Rendering of Lynx.
Rendering of Lynx. Courtesy: XCOR Aerospace

Private sector companies continue to gear up for a space race that will take tourists into space, but progress has lagged.

Companies have lined up to become space travel agents, a particular lure for space enthusiasts, but no launch dates seem to have been set.

It's tough, Erika Wagner, senior director of prize development with the X Prize Foundation told The Associated Press. The X Prize Foundation is a nonprofit that offers incentives to the private sector to develop space travel. We've seen slower progress than a lot of people would have liked.

One success, Virginia-based Space Adventures, has already had eight orbital spaceflight missions for private citizens to the International Space Station, including financier Dennis Tito, according to company spokesperson Stacey Tearne.

The company is partnered with Armadillo Aerospace for a suborbital spaceflight program, and no launch date has been set, Tearne told IB Times in an email.

Once specific technical and safety milestones are met, we will announce more details and opportunities for commercial flight, Tearne wrote.

Blue Origin, a private company, was being particularly tight-lipped about its activities, including a recent accident, The Associated Press reported, but there seemed to be activity at the company.

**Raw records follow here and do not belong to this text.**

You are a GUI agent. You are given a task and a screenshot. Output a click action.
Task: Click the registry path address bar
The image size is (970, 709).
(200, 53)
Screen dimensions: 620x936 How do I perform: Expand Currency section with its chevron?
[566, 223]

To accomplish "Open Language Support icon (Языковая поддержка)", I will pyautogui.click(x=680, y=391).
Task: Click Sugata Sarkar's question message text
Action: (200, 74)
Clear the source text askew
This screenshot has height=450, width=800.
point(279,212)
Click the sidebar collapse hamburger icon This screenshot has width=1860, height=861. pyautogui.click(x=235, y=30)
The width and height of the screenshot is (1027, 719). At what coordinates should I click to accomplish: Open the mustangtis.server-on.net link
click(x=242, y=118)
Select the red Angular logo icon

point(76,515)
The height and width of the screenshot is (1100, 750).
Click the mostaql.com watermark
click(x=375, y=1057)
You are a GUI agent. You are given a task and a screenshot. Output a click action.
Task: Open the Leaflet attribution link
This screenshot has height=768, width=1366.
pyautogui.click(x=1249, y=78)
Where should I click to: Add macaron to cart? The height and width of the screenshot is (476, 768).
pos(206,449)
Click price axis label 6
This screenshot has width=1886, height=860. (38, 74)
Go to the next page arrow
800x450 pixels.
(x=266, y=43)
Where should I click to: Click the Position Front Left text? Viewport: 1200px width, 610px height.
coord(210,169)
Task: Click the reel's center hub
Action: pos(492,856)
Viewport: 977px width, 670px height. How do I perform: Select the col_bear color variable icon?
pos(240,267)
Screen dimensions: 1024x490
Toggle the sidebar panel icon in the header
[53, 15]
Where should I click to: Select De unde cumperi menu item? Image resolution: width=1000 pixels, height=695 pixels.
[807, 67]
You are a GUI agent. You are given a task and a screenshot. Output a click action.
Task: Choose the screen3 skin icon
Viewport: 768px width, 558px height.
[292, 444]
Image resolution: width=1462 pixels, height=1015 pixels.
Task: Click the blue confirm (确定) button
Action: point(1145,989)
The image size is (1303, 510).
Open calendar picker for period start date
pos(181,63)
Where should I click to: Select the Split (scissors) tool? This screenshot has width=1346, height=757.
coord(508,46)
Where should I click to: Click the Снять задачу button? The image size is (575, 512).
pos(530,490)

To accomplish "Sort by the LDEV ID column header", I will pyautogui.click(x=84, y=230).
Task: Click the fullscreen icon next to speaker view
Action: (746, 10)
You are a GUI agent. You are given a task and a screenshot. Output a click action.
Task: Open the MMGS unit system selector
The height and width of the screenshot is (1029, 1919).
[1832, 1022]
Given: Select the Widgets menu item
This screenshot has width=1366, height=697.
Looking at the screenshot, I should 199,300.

The home page of the company's Web site is currently devoted to job recruitment. The company has immediate openings for 12 engineering jobs, most of which would be based in Kent, Wash.

Though progress is slow, companies are pushing forth, even as most rockets remain on the ground. For now.

Starchaser Industries, a space tourism startup based in the U.K., plans to launch a rocket containing a crash test dummy in Sept.

This flight will be a full scale dress rehearsal for the manned launches to follow, Starchaser CEO Steve Bennett said in a statement provided to IB Times.

The rocket launch is expected at the Southport Air Show in England's Merseyside county, said Starchaser outreach manager Danny Ovens.

The rocket, with a crash test dummy loaded in the capsule, will help gather information before sending actual humans away in it, according to a company statement.

The launch of the Nova 2 rocket will be the next significant milestone in our bid towards opening the space frontier for Britain, Bennett said in a statement. Our recently developed environmentally friendly propulsion system will be mounted inside a previously un-flown Starchaser 4 rocket to evaluate a number of safety features including an emergency Launch Escape System.

Officials with XCOR Aerospace, a small company focused on developing reusable rocket launchers to space, said that fundraising remained a challenge in the private space tourism sector.

This is a very very very new sector and a lot of people are taking a 'wait and see' approach to it, which is understandable, XCOR Aerospace spokesperson Mike Massee told IB Times.

Massee noted that XCOR is past that and currently hiring.

XCOR is also developing Lynx, a space transport vehicle that will take passengers 60 miles up into the air in a suborbital trajectory. Passengers will go up, experience weightlessness for three to four minutes, and then go back to earth, all within 30 to 35 minutes.

XCOR estimates it will test a Lynx prototype, Mark I, in 2013. Mark I will have at least one pilot.

Mark II is estimated for testing in 2014, at which point XCOR believes it will see people in space, if all goes well.

It really depends on large variety of factors, Massee said.